PL A1/A2 POLYMORPHISM DETECTION

The Coagulation and Molecular Immunodiagnostics Laboratory of ITxM Diagnostics is pleased to offer a genetic assay for the detection of PL A1/A2 Polymorphism.

BACKGROUND

Platelet membrane glycoprotein IIb/IIIa plays a major role and functions as a receptor for fibrinogen and von Willebrand factor during platelet aggregation.  Recent studies have suggested that the PLA2 polymorphism of the glycoprotein IIIa constituent of the platelet integrin receptor may be a risk factor for myocardial infarction.  Approximately 25% of people with Northern European ancestry have either the PLA1/A2 or PLA2/A2 genotype.  Of patients admitted to a coronary care unit, the prevalence of the A2 allele was twice what it was in a control group admitted to the hospital with no history of vascular disease.

Additionally the PLA1/A2 polymorphism has been associated with neonatal alloimmune thrombocytopenic purpura (NAITP).  NAITP occurs when the mother is PLA2/A2 and therefore generated antibodies against the blood of the PLA1/A2 infant.  If this polymorphism is detected prior to delivery, a cesarean section may be performed to reduce the risk to the infant.

METHODS

Lymphocytes are processed to extract DNA.  Third Wave Technologies’ Invader assay is used to genotype the target DNA.  Briefly, two specific oligonucleotide probes and controls hybridize in tandem to a specific region of the gene encoding the mutation site.  Cleavase III enzyme cleaves at a specific invasive structure generated within the probe oligonucleotides creating products.  These sequential cleavage reactions produce 1-10 million fluorescein labeled products per target sequence hour.  This results in the accumulation of a signal molecule only when the specific target DNA or control sequence is present.  A fluorescent multiwell plate reader is used to quantitate signal amplification for interpretation of genotype.  Homozygosity for PL A2 (A2/A2) is associated with increased arterial thrombotic risk.

CLINICAL SIGNIFICANCE

Platelet membrane glycoprotein IIb/IIIa, a receptor for fibrinogen and von Willebrand’s factor plays a major role in platelet function.  The functional consequences of the PLA1/A2 polymorphism are not fully understood at present.  An association of the PLA2 allele with increased platelet aggregability in vitro has been described and several studies have linked this genetic marker to cardiovascular disease.  Although the overall cardiovascular risk in the general population is weak, higher risk has been identified in younger patients and in restenosis subsets with stents.

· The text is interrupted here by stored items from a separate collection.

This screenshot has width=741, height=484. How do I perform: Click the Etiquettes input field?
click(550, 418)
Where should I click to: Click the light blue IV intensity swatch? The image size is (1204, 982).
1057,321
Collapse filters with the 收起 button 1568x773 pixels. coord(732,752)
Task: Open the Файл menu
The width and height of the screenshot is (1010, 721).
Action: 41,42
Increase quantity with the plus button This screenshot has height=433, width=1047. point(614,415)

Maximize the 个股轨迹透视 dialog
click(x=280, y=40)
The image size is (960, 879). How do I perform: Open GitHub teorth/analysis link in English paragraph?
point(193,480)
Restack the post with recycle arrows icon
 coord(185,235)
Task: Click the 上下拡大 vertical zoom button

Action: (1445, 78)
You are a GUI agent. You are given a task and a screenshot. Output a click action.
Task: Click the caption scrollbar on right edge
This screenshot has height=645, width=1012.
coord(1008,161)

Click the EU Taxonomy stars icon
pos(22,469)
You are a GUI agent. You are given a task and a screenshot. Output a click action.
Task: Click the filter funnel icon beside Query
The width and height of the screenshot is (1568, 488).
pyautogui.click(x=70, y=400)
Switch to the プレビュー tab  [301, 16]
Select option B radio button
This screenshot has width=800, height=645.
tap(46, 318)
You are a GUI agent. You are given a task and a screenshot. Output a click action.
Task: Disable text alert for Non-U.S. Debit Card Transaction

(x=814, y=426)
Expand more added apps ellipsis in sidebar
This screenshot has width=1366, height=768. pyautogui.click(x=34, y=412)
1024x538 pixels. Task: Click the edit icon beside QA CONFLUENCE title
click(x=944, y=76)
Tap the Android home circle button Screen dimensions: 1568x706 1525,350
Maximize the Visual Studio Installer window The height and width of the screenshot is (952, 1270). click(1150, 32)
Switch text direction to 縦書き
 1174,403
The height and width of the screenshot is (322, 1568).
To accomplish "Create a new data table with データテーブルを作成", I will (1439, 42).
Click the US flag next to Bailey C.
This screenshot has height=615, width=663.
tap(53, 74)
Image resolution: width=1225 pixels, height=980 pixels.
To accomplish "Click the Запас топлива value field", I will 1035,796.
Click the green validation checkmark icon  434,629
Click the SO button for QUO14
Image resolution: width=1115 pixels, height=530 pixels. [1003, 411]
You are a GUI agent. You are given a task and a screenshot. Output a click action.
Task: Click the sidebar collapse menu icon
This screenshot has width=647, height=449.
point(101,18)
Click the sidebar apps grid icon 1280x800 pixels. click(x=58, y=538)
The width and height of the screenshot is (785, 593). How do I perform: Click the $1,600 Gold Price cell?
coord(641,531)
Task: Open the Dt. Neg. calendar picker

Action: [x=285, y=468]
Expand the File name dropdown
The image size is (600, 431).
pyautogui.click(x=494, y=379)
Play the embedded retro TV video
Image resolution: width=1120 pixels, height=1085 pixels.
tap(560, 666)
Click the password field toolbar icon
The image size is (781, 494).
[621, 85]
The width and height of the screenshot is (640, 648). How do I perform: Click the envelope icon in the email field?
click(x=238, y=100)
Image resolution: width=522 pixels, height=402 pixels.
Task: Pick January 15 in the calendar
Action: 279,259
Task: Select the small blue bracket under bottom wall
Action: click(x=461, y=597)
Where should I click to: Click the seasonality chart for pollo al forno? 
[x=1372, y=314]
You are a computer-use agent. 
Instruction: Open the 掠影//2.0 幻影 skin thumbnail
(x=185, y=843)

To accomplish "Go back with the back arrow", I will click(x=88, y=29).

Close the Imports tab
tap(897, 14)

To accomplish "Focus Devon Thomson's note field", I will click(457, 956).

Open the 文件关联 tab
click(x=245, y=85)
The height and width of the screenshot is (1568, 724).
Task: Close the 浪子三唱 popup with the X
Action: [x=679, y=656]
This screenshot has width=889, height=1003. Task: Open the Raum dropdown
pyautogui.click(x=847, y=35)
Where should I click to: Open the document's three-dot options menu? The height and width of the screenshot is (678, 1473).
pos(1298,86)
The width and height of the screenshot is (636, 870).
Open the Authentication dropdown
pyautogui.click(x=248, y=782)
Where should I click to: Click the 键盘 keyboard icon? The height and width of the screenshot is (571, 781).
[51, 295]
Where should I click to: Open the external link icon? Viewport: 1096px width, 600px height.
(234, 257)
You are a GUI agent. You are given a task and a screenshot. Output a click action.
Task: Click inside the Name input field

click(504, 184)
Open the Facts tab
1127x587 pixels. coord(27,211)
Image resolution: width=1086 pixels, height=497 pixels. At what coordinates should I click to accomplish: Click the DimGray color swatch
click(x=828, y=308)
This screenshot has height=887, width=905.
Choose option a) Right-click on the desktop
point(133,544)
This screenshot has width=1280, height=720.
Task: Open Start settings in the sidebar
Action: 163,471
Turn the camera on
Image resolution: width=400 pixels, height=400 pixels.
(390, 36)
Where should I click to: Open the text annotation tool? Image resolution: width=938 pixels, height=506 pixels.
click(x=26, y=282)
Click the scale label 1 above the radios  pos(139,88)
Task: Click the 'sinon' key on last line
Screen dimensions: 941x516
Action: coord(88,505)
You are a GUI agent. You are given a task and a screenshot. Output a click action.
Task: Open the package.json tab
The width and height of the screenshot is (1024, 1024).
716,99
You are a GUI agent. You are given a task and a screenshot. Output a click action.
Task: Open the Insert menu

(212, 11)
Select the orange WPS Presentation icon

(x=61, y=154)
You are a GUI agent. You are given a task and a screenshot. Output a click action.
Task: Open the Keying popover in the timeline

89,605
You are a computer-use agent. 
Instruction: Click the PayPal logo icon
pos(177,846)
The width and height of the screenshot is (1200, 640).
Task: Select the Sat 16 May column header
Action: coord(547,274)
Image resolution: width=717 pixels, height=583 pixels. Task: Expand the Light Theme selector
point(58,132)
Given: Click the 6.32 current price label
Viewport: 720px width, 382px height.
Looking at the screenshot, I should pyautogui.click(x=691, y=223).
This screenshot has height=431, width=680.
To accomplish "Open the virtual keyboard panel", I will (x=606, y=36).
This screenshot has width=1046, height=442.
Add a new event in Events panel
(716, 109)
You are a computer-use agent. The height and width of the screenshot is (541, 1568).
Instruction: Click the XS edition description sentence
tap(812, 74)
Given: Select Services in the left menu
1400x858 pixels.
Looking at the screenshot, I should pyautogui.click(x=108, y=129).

In general screening for arterial thrombosis is best accomplished by evaluating for the traditional cardiovascular markers, such as diabetes mellitus, smoking, hypertension and hypertriglyceridemia.  The use of the PL A1/A2 polymorphism assay may be of value in the following situations: 

Ø       Children and young individuals with arterial thrombosis.

Ø       Any individual with arterial disease in the absence of atypical cardiovascular risk factors.

Ø       Patients with past medical history of restenosis and stent failure

Ø       Prediction of fetal risk of neonatal alloimmune thrombocytopenia. 

SPECIMEN REQUIREMENTS

In order to assure the accuracy of our test results, the PL A1/A2 polymorphism assay must be performed on whole blood.

1.      Blood must be collected in one (1) yellow  top tube (ACD).   DO NOT centrifuge the specimen and DO NOT separate plasma.

2.      Ship sample at room temperature.

3.      Specimen must be received within 72 hours of collection.

4.       We request that a completed Genetic Consent Form accompany the specimen.

TEST INFORMATION

The PL A1/A2 Polymorphism testing fee is $180.25.

TEST CODE:  5621   CPT CODES:  83891  83892x2  83896x2  83903x2  83912

This test was developed and its performance characteristics determined by ITxM Diagnostics.  It has not been cleared or approved by the U.S. Food and Drug Administration.  This test is used for clinical purposes and should not be regarded as investigational or for research use.  This laboratory is certified under the Clinical Laboratory Improvement Amendments of 1988 (CLIA) as qualified to perform high complexity clinical testing.

FOR FURTHER INFORMATION CONTACT 412-209-7270  OR  1-800-967-9672

REFERENCES 

1. Feng, D.L., Lindpaintner, K., Larson, M.G. et. al., Increased platelet aggregability associated with platelet GPIIIa PlA2 Polymorphism.  Arterioscler. Thromb. Vasc. Biol. 1142-1147, April, 1999.
2. Gardemann, A., Humme, J., Stricker, J., et.al. Association of the platelet glycoprotein IIIa PlA1/A2 Gene polymyorphism to coronary artery disease but not to myocardial infarction in low risk patients.  Thromb. Haemost 80: 214-7, 1998.
3. Walter, D.H., Schachinger, V., Eisner,M. et al., Platelet glycoprotein IIIa polymorphisms and risk of coronary stent thrombosis.  The Lancet 350: 1217-1219, 1997.